Collecting googletrans==4.0.0-rc1
  Using cached googletrans-4.0.0rc1-py3-none-any.whl
Collecting httpx==0.13.3 (from googletrans==4.0.0-rc1)
  Using cached httpx-0.13.3-py3-none-any.whl.metadata (25 kB)
Collecting hstspreload (from httpx==0.13.3->googletrans==4.0.0-rc1)
  Using cached hstspreload-2025.1.1-py3-none-any.whl.metadata (2.1 kB)
Collecting chardet==3.* (from httpx==0.13.3->googletrans==4.0.0-rc1)
  Using cached chardet-3.0.4-py2.py3-none-any.whl.metadata (3.2 kB)
Collecting idna==2.* (from httpx==0.13.3->googletrans==4.0.0-rc1)
  Using cached idna-2.10-py2.py3-none-any.whl.metadata (9.1 kB)
Collecting rfc3986<2,>=1.3 (from httpx==0.13.3->googletrans==4.0.0-rc1)
  Using cached rfc3986-1.5.0-py2.py3-none-any.whl.metadata (6.5 kB)
Collecting httpcore==0.9.* (from httpx==0.13.3->googletrans==4.0.0-rc1)
  Using cached httpcore-0.9.1-py3-none-any.whl.metadata (4.6 kB)
Collecting h11<0.10,>=0.8 (from httpcore==0.9.*->httpx==0.13.3->googletrans==4.0.0-rc1)
  Using cached h11-0.9.0-

In [None]:
import requests
import pandas as pd
import numpy as np
import gzip
import io
from lxml import etree
from bs4 import BeautifulSoup
import re
from googletrans import Translator

### 2. Main Workflow
The main workflow includes steps for downloading hotel URLs, extracting user reviews, translating non-English reviews, and compiling the data into a structured format.

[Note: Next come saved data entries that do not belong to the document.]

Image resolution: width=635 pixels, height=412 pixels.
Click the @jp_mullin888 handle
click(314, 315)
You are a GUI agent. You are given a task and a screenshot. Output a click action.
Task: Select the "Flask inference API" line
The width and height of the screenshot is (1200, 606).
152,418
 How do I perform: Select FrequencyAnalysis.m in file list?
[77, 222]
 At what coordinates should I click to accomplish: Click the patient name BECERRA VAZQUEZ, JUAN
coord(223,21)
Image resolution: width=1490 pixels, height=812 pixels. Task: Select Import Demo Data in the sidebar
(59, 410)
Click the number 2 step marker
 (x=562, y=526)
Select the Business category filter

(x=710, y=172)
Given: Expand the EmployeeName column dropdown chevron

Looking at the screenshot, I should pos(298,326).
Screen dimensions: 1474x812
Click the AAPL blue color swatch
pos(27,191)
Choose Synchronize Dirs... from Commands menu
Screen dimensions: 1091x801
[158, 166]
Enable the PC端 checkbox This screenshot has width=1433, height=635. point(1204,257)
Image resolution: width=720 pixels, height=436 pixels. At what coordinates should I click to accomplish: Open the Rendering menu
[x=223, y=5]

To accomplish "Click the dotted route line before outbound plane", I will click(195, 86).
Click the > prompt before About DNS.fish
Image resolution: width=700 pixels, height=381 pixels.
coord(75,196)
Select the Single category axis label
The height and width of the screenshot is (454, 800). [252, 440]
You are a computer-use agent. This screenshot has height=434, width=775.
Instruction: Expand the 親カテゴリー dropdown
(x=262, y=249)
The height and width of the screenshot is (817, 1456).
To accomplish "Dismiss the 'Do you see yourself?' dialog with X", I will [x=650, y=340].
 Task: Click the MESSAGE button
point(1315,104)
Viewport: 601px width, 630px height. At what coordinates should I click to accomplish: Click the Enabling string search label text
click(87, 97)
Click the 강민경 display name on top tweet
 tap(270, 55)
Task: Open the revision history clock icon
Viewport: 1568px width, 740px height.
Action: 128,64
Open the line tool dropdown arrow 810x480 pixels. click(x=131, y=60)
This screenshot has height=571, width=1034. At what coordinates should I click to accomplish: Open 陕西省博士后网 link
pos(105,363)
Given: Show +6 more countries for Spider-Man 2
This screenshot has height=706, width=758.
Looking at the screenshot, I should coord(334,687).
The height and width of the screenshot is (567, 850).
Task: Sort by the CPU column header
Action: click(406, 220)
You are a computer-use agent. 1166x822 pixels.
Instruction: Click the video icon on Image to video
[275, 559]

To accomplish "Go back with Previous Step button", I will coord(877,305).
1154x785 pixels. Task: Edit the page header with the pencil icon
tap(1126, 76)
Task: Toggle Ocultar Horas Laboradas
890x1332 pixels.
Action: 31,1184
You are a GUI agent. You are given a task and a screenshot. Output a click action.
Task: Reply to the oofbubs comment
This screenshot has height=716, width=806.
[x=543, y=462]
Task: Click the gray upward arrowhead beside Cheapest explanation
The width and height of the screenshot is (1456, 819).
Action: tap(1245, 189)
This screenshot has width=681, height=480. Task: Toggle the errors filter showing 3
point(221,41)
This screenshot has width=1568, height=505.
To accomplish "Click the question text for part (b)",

*Do not execute the next cell, it takes hours to complete*

In [None]:
# Function to extract reviews, hotel name, country, and rating info from a Booking hotel review page
def fetch_reviews_with_scores(url):
    try:
        headers = {'Accept-Language': 'en'}
        # Timeout added to avoid an error and full stop if url doesnt work
        response = requests.get(url,headers=headers, timeout=30)
        response.encoding = 'utf-8'

        # If the request fails (non-200 status), skip this URL
        if response.status_code != 200:
            print(f"Failed to retrieve {url}")
            return None

        # Parse the HTML content of the page
        soup = BeautifulSoup(response.text, 'html.parser')

        # Find the block containing hotel metadata
        info_block = soup.find('div', class_='standalone_reviews_hotel_info')

        # Extract hotel name
        name_tag = info_block.find('a', class_='standalone_header_hotel_link') if info_block else None
        name = name_tag.get_text(strip=True) if name_tag else np.nan

        # Extract country
        country_tag = info_block.find('a', class_='hotel_address_country') if info_block else None
        country = country_tag.get_text(strip=True) if country_tag else np.nan

        # Find individual review blocks
        review_blocks = soup.find_all('li', itemprop='review')
        reviews_list = []

        for block in review_blocks:
            # Extract review text
            review_tag = block.find('span', itemprop='reviewBody')
            review_text = review_tag.get_text(strip=True) if review_tag else np.nan

            # Extract review score
            score_tag = block.find('span', class_='review-score-badge')
            score = score_tag.get_text(strip=True) if score_tag else np.nan

            # Save extracted data as a dictionary
            reviews_list.append({'Country': country, 'Name': name, 'Review': review_text, 'Rating': score, 'AvgRating': avg_score})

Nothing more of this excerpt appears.